Challenge: Please copy out the part of the material that opens with the line containing "Viewport: 1448px width, 840px height." and closes with the line containing "coord(932,762)", both of those lines included.

▶

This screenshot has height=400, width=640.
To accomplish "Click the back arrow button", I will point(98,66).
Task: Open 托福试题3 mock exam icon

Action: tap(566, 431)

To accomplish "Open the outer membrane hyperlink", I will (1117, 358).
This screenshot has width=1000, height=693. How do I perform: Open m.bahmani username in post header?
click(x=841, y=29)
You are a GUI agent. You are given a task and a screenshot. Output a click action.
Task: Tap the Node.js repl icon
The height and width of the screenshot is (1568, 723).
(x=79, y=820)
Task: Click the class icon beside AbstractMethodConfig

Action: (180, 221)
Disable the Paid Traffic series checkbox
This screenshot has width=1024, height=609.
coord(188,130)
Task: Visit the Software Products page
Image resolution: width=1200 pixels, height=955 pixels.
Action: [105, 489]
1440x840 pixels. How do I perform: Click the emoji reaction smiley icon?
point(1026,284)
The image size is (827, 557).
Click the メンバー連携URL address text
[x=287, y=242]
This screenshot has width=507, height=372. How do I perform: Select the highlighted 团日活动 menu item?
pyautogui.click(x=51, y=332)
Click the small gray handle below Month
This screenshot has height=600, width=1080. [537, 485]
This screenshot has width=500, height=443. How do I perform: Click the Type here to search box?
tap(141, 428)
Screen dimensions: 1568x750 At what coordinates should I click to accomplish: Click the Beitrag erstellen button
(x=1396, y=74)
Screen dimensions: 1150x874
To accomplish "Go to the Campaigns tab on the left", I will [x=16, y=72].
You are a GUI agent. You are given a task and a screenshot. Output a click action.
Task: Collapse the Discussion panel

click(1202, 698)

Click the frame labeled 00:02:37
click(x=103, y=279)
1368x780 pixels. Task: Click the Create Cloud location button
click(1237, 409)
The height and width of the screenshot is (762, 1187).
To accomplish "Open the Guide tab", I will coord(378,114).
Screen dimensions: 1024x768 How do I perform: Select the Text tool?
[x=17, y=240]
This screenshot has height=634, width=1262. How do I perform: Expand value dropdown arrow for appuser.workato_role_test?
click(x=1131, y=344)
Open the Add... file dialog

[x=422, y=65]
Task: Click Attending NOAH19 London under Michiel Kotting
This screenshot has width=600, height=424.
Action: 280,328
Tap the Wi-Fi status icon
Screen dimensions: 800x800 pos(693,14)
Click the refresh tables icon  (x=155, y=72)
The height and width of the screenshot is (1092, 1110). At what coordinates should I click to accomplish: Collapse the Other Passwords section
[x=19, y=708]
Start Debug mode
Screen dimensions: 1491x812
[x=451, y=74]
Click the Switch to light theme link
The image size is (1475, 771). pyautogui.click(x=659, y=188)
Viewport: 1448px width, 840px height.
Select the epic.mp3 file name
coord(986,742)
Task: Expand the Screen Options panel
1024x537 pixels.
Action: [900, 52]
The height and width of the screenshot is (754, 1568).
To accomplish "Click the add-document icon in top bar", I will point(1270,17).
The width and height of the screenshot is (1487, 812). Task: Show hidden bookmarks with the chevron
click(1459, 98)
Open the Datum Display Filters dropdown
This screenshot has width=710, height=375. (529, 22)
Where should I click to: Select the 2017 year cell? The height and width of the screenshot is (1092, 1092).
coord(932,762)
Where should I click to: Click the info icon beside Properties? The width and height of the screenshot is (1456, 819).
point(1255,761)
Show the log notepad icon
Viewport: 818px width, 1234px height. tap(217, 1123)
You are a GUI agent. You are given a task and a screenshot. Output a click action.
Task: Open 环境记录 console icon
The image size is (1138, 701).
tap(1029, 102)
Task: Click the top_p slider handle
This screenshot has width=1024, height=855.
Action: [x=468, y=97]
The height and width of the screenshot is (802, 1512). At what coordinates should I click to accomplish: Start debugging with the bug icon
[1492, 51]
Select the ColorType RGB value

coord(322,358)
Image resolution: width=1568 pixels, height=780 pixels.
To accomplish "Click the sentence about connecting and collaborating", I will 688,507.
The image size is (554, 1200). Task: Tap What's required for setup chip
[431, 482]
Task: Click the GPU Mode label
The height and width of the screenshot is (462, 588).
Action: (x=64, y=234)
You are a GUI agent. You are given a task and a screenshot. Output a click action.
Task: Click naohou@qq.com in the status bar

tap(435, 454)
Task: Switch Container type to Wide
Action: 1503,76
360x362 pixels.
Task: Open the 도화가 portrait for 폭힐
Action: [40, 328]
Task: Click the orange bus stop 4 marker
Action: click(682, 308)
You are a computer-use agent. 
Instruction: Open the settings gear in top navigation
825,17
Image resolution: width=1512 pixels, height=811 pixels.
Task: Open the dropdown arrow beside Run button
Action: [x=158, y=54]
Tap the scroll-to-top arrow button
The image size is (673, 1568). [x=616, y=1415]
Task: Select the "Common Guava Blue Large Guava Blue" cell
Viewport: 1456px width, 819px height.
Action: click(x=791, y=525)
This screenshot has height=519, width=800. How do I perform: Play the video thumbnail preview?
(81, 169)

◀

Task output:
Viewport: 1448px width, 840px height.
Select the epic.mp3 file name
coord(986,742)
Task: Expand the Screen Options panel
1024x537 pixels.
Action: [900, 52]
The height and width of the screenshot is (754, 1568).
To accomplish "Click the add-document icon in top bar", I will point(1270,17).
The width and height of the screenshot is (1487, 812). Task: Show hidden bookmarks with the chevron
click(1459, 98)
Open the Datum Display Filters dropdown
This screenshot has width=710, height=375. (529, 22)
Where should I click to: Select the 2017 year cell? The height and width of the screenshot is (1092, 1092).
coord(932,762)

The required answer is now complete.